Gegeven tekst
*-*-*
Werkvelden

Cultureel Erfgoed

Je kunt stellen dat cultuurhistorie per definitie een rol speelt in de landschapsarchitectuur omdat ons vak altijd verder werkt aan het ‘verhaal’ van onze voorgangers. Het is altijd bouwen, naast behouden. Met strikt behoud heeft ons vak een spanningsrelatie die al in 1934 goed onder woorden is gebracht door de eerste professor in de landschapsarchitectuur, J.T.P. Bijhouwer in zijn artikel ‘Scheppen of Behouden’.

Behoud door ontwikkeling

De brug tussen landschapsbouw en landschapsbehoud is definitief geslagen door de Nota Belvedere waar,  in 1999 een nieuwe erfgoedfilosofie aan de basis van het beleid werd gelegd: behoud door ontwikkeling. Het werk van H+N+S ademt deze filosofie: liever ‘verder met’ dan ‘terug naar’ al sinds de oprichting van het bureau. Het belang van een volwassen en respectvolle omgang met ons historisch erfgoed en de noodzaak van herbestemming wordt tegenwoordig steeds breder gevoeld.

In een snel veranderde ‘wereld’ is de aandacht voor ons erfgoed ook aan verandering onderhevig. Onze omgang met erfgoed is cultureel bepaald en sterk tijds- en plaatsgebonden. Wanneer is iets historisch waardevol en hoe ga je daar op een betekenisvolle manier mee om? Deze vraag wordt nu anders beantwoord dan pakweg 50 of 100 jaar geleden, maar wordt ook in een land als Nederland heel anders beantwoord dan in zeg Rusland of de VS. De ervaring die wij in een aantal jaren hebben opgedaan in Moskou, om te komen tot een Cultuurhistorische Atlas (CHA) voor het historische park Lefortovo , spreekt in dit opzicht boekdelen.

Originele ontwerptekening Nicolaas Bidloo (Moskou)

Tussen twee uitersten

Voor deze CHA werkten wij nauw samen met de Rijksdienst voor het Cultureel Erfgoed , maar hadden we ook veel contact met Russische deskundigen. Het bood ons een mooie spiegel op onszelf en onze eigen houding ten opzichte van ons cultureel erfgoed en zelfs het gemeenschappelijk Russisch/Nederlands erfgoed. In Rusland kan de houding t.o.v. erfgoed het best getypeerd worden als een keuze tussen twee uitersten: een historische plek wordt òf simpelweg gesloopt/vernietigd om ruimte te maken voor de nieuwe tijd, òf wordt gerestaureerd en dan meestal gereconstrueerd – iets wat wij in Nederland eigenlijk slechts bij hoge uitzondering doen (zelfs de reconstructie van de tuinen van Paleis het Loo waren destijds al voer voor een stevige vakdiscussie).
*-*-*
Gegevensfragmenten
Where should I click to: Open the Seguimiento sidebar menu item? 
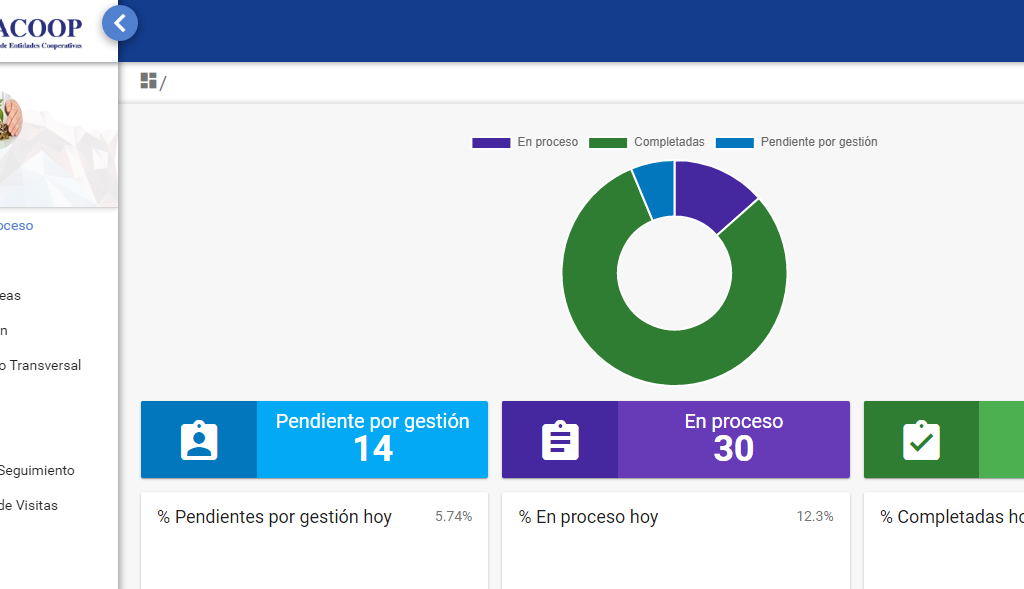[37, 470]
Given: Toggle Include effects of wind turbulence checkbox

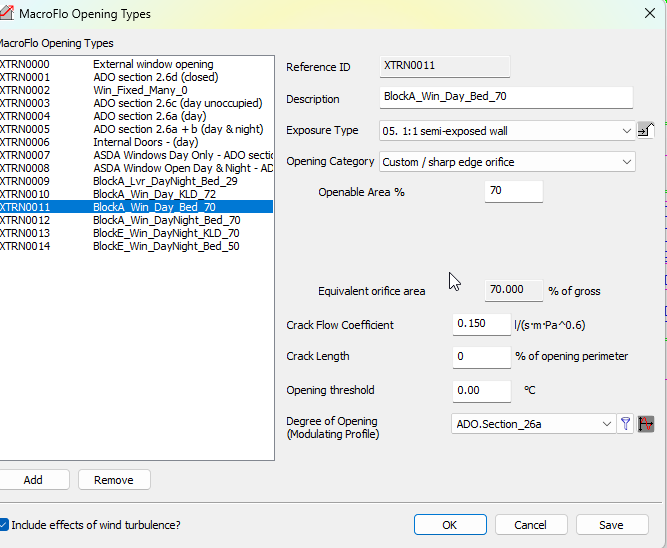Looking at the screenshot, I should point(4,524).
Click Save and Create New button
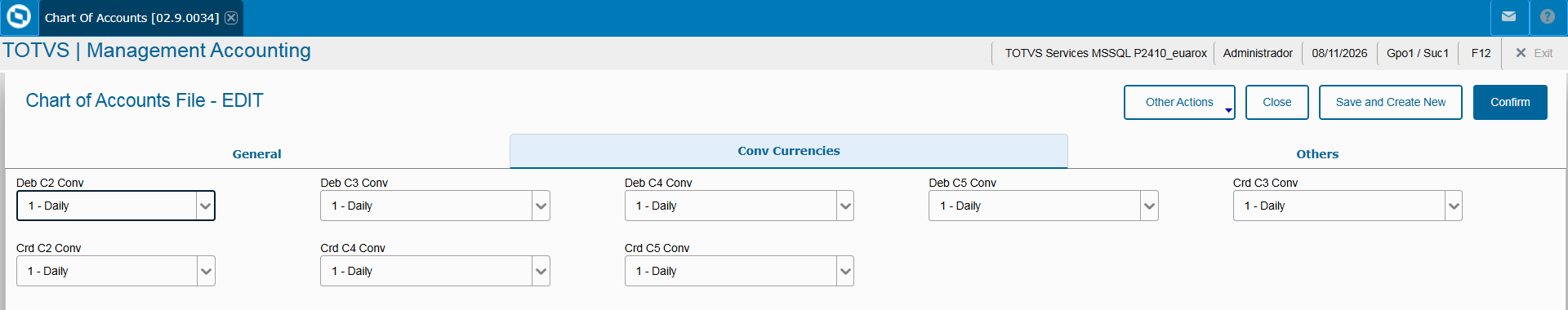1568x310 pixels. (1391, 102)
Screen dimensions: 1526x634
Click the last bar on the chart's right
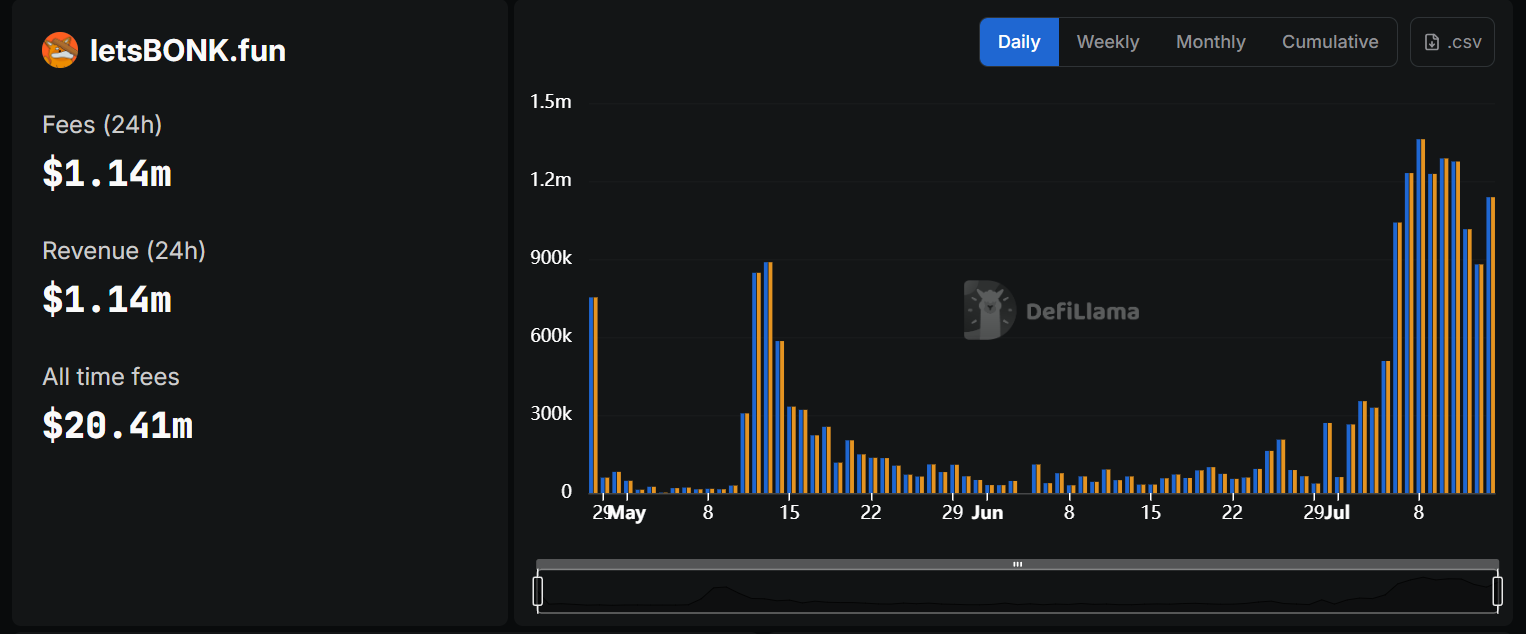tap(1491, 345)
*-*-*
Doel
Vervolg de tekst over cultureel erfgoed in de landschapsarchitectuur, aansluitend op de laatste zin ervan.

Uitgewerkte oefening
In Nederland is de afgelopen dertig jaar een echte tussenweg ontwikkeld; tussen de beide uitersten ligt nog een wereld aan oplossingsrichtingen vol met nuances en ook vol met wezenlijk verschillende opvattingen hoe je met erfgoed kunt omgaan. Je moet per plek en per moment kijken welke oplossing het meest op z’n plaats is. Deze oplossingen zijn plekspecifiek en tijdsafhankelijk. Ze houden rekening met maatschappelijke opgaven, de ruimtelijke en programmatische context, financiële en andere relevante randvoorwaarden en het wettelijk kader.

Emancipatie

In de ontwikkeling en emancipatie van ons vak is sprake van een groeiende aandacht voor andere disciplines die in het domein van de landschapsarchitectuur zijn geïntegreerd. Het vak was in eerste instantie sterk cultuurtechnisch en stedenbouwkundig georiënteerd en het volgde daarbij in hoge mate wat ingenieurs en architecten te berde brachten. Deze volgzaamheid veranderde toen het vak na de wederopbouw gaandeweg werd verbreed met steeds meer aandachtsvelden.

De moderne landschapsarchitect die het groen rond de naoorlogse bebouwing mocht inkleuren werd meer en meer een volwassen professional met een eigen vak-inbreng. Grofweg werd om de zoveel jaar een nieuw aandachtsveld definitief en volwaardig in het vakgebied ingekapseld. H+N+S heeft in deze ontwikkelingen vaak voorhoedewerk verricht en door middel van ontwerpend onderzoek nieuwe velden opengelegd. In het oeuvre van het bureau is dat te zien, in de kleur van de projecten die sinds de oprichting continu verandert. In de loop der jaren kwam er steeds een thema bij: eerst de ecologie en natuurlijke dynamiek , vervolgens de ontwikkeling van de landbouw, toen waterveiligheid en dijken , daarna infrastructuur en cultuurhistorie en recentelijk klimaat & energie .

St. Hubertus na de herinrichting (foto: Siebe Swart)
Sfeerimpressie landgoed Windesheim

Wisselende mix

De manier van omgaan met historisch erfgoed verschilt in Nederland van geval tot geval. Over deze verschillende praktijken is de laatste jaren veel gepubliceerd, onder andere vanuit de stal van de Belvedere-hoogleraren (Eric Luiten, Jan Koolen, Andre van der Zande). De nota Belvedere (1999) was een beleidsnota over de relatie cultuurhistorie en ruimtelijke inrichting. De nota was een uitvloeisel van de Cultuurnota en de Nota over het Architectuurbeleid. Aan de nota was ook een investeringsprogramma gekoppeld (Belvedere-programma).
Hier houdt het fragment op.